TASK ITEM: Here is a block of entries. Write out its lines exactly, from the first through the one containing "Task: Click plus".

MATERIALS PROVIDED:

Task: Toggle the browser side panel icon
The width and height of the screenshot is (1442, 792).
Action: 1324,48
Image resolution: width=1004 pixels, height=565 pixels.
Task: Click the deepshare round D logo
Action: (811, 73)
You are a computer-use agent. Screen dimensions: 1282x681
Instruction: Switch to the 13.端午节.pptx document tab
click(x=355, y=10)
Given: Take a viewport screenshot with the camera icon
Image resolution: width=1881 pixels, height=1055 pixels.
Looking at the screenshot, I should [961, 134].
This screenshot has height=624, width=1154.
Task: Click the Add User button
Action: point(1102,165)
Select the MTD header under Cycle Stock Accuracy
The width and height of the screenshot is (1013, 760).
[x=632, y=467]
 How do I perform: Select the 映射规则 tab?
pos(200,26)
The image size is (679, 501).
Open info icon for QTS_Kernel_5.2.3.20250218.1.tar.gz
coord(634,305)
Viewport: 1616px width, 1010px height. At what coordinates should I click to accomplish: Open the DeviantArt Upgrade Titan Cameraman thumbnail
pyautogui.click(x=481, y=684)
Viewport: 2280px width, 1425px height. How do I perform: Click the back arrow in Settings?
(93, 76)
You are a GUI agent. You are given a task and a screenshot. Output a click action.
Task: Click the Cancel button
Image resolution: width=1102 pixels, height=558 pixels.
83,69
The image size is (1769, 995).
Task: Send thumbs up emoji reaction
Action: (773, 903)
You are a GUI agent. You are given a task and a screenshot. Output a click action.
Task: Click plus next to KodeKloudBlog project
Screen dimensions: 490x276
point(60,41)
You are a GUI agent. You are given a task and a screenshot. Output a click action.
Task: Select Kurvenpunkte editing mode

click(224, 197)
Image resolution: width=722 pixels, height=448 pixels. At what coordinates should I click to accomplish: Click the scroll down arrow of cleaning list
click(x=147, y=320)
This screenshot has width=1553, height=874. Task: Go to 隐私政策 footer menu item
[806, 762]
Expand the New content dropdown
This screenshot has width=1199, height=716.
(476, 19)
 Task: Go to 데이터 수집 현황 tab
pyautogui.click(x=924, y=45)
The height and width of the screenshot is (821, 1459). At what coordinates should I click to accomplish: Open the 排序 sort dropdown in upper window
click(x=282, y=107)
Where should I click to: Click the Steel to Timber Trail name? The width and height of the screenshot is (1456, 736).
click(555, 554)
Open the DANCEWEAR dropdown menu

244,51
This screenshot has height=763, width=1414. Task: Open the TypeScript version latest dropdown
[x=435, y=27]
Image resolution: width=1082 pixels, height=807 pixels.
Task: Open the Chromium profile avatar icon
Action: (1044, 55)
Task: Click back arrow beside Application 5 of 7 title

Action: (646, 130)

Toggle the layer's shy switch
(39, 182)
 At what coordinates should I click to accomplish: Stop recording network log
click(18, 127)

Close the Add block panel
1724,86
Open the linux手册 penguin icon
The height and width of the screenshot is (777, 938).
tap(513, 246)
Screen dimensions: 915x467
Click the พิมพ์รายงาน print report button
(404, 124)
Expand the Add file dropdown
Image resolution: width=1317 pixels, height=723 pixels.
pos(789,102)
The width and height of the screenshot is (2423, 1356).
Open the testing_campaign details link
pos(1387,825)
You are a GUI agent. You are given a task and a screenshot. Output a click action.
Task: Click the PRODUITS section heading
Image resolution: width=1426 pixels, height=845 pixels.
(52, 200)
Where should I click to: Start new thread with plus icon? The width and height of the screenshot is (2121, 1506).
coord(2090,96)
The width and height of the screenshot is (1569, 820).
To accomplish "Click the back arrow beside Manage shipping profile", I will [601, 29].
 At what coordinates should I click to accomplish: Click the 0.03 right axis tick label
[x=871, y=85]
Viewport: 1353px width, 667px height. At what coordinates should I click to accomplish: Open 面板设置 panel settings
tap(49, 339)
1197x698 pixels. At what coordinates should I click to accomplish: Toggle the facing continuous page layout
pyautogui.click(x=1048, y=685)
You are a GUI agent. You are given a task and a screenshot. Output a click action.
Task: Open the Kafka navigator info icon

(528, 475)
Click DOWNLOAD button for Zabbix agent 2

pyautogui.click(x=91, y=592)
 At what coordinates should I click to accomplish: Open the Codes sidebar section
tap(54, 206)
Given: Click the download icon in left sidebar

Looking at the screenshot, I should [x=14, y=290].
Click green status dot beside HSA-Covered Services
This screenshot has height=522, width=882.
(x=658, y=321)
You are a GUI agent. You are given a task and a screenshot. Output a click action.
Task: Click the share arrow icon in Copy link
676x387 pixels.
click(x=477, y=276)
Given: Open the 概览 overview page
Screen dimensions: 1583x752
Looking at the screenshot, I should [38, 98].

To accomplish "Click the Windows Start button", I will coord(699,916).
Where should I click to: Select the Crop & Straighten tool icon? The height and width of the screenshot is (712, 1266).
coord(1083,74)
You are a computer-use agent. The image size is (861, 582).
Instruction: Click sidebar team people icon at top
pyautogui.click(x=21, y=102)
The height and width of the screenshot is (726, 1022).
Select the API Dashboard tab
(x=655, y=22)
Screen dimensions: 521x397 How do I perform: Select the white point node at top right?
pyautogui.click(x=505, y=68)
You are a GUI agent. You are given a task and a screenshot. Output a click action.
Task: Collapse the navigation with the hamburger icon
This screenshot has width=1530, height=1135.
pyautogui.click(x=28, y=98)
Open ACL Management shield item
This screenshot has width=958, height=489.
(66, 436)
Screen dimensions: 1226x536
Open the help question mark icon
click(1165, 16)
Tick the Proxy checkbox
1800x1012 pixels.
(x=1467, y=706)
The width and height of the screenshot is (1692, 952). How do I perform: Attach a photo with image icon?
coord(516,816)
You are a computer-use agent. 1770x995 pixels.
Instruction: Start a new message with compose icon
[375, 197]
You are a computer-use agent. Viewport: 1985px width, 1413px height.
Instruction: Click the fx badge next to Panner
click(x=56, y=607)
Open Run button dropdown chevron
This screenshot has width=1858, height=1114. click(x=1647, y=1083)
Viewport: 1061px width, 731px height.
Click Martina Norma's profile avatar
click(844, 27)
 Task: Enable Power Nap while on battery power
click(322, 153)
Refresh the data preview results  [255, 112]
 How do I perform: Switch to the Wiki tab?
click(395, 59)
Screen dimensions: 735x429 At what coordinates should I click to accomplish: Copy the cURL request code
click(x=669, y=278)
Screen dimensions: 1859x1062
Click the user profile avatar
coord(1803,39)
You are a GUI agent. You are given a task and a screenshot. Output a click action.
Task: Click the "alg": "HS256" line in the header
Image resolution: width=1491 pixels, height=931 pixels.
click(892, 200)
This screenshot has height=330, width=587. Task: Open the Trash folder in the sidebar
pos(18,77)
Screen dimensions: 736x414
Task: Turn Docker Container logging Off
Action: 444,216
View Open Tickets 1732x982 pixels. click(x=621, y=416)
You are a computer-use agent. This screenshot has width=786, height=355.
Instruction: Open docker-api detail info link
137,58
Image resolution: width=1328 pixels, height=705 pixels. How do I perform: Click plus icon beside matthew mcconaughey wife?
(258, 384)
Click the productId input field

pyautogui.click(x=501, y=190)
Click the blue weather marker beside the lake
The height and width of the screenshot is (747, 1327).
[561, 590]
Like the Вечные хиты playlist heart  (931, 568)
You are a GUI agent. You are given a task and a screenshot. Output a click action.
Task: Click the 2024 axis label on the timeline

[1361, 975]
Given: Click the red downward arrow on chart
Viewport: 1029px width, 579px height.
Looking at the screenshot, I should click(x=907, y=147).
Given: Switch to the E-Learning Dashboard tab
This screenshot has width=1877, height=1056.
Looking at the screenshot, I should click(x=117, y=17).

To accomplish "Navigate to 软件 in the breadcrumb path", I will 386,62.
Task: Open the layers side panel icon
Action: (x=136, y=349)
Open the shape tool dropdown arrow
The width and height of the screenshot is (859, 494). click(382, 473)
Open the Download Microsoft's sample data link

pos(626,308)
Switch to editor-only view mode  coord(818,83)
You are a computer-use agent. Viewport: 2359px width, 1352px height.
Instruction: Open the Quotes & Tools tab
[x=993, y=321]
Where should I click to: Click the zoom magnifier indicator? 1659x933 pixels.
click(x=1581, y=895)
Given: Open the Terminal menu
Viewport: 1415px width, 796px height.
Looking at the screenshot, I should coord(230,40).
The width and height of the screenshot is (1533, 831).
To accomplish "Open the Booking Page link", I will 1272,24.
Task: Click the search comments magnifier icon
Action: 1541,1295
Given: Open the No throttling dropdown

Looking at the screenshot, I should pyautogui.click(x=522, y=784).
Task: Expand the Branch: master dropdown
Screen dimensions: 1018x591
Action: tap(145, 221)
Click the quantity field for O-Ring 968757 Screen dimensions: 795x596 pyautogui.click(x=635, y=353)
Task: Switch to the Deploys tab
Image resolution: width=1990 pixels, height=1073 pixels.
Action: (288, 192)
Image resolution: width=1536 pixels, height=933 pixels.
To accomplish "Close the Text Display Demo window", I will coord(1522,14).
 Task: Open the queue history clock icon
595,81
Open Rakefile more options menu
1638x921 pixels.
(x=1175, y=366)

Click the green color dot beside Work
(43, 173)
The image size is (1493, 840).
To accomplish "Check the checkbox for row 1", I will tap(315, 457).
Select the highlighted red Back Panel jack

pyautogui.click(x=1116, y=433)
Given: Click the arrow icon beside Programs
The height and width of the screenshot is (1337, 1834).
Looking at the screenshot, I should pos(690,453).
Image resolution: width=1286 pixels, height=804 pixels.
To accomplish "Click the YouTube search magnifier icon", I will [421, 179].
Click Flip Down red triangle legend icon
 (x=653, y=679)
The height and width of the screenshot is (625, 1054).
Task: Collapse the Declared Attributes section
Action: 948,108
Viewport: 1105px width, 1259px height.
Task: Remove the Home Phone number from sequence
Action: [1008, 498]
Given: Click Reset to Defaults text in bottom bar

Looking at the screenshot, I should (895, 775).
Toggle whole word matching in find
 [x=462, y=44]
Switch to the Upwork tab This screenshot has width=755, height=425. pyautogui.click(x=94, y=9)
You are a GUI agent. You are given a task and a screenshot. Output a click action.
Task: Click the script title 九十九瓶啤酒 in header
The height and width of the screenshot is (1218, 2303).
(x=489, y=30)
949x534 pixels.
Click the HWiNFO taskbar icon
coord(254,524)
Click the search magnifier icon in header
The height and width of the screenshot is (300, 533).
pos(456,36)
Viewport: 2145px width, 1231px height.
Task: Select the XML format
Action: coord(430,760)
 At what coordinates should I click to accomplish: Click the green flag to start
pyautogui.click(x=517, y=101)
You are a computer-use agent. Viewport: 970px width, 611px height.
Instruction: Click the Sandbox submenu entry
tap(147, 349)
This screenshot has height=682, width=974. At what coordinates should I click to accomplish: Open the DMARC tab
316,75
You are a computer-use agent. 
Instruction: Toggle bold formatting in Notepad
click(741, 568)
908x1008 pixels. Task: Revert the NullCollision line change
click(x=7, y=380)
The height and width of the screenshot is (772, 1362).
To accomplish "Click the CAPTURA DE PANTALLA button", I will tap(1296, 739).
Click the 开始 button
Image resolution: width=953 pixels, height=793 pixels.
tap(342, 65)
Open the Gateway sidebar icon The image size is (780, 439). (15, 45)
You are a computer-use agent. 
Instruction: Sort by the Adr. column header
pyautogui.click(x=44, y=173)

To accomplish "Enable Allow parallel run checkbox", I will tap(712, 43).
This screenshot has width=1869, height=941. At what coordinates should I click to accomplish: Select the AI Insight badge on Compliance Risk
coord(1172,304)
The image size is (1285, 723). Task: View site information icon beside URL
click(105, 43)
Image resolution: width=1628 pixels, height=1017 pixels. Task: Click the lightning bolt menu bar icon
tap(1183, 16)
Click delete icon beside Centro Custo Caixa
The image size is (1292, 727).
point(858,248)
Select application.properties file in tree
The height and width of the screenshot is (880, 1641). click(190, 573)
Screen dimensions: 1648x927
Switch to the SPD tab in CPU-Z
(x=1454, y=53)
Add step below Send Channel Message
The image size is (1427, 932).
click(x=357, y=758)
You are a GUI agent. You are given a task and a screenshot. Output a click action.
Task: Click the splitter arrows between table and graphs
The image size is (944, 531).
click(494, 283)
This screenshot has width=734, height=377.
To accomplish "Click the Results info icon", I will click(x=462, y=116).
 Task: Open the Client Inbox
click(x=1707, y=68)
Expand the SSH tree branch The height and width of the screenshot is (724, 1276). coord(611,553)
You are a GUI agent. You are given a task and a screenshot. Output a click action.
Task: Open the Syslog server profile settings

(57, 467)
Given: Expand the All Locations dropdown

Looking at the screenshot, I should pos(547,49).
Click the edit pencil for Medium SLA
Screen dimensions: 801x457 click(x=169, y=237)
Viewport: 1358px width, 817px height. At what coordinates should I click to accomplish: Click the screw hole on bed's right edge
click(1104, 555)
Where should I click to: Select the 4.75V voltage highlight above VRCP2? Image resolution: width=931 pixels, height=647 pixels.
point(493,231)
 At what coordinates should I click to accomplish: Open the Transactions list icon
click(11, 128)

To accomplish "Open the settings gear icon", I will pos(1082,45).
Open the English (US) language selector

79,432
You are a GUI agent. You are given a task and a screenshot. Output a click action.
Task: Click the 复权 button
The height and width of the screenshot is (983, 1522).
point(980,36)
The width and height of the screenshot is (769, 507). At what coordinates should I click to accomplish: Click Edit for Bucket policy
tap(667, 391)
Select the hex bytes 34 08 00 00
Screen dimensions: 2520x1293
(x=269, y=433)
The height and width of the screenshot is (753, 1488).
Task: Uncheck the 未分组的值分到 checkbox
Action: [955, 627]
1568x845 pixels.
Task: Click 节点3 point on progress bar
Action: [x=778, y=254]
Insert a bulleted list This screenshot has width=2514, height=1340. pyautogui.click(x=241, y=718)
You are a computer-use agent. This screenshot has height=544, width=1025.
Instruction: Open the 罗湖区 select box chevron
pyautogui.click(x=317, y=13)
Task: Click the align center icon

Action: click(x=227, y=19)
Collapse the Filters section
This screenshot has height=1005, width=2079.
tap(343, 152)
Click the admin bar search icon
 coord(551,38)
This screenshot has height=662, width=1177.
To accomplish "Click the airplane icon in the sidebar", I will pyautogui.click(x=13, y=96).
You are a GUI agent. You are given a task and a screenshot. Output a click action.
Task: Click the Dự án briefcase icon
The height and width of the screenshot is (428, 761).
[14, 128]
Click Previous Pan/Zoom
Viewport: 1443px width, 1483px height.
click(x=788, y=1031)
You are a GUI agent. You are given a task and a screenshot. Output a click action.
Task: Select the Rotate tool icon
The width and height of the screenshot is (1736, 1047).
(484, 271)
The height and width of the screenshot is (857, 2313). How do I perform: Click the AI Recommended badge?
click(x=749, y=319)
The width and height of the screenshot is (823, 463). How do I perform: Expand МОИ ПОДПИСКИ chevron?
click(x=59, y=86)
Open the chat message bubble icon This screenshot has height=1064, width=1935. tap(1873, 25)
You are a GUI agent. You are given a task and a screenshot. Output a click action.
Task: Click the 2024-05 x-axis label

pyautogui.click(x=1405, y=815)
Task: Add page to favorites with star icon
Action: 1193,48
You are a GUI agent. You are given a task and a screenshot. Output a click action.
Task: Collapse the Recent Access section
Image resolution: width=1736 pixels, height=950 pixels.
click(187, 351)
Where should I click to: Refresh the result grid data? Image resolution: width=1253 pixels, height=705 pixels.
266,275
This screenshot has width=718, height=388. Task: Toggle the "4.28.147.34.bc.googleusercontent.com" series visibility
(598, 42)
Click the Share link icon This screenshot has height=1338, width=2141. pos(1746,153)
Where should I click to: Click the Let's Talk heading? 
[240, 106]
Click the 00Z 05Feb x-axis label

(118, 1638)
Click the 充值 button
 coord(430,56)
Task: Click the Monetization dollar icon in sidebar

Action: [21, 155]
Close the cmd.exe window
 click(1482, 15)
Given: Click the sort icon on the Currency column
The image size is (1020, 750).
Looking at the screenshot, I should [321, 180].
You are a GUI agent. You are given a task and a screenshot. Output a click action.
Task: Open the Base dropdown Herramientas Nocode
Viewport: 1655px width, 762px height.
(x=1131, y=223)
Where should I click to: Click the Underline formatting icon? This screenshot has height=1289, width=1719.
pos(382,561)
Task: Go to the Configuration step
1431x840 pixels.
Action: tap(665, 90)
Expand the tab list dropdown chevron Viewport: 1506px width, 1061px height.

FINISHED EXERCISE:
Task: Toggle the browser side panel icon
The width and height of the screenshot is (1442, 792).
Action: 1324,48
Image resolution: width=1004 pixels, height=565 pixels.
Task: Click the deepshare round D logo
Action: (811, 73)
You are a computer-use agent. Screen dimensions: 1282x681
Instruction: Switch to the 13.端午节.pptx document tab
click(x=355, y=10)
Given: Take a viewport screenshot with the camera icon
Image resolution: width=1881 pixels, height=1055 pixels.
Looking at the screenshot, I should [961, 134].
This screenshot has height=624, width=1154.
Task: Click the Add User button
Action: point(1102,165)
Select the MTD header under Cycle Stock Accuracy
The width and height of the screenshot is (1013, 760).
[x=632, y=467]
 How do I perform: Select the 映射规则 tab?
pos(200,26)
The image size is (679, 501).
Open info icon for QTS_Kernel_5.2.3.20250218.1.tar.gz
coord(634,305)
Viewport: 1616px width, 1010px height. At what coordinates should I click to accomplish: Open the DeviantArt Upgrade Titan Cameraman thumbnail
pyautogui.click(x=481, y=684)
Viewport: 2280px width, 1425px height. How do I perform: Click the back arrow in Settings?
(93, 76)
You are a GUI agent. You are given a task and a screenshot. Output a click action.
Task: Click the Cancel button
Image resolution: width=1102 pixels, height=558 pixels.
83,69
The image size is (1769, 995).
Task: Send thumbs up emoji reaction
Action: (773, 903)
You are a GUI agent. You are given a task and a screenshot. Output a click action.
Task: Click plus next to KodeKloudBlog project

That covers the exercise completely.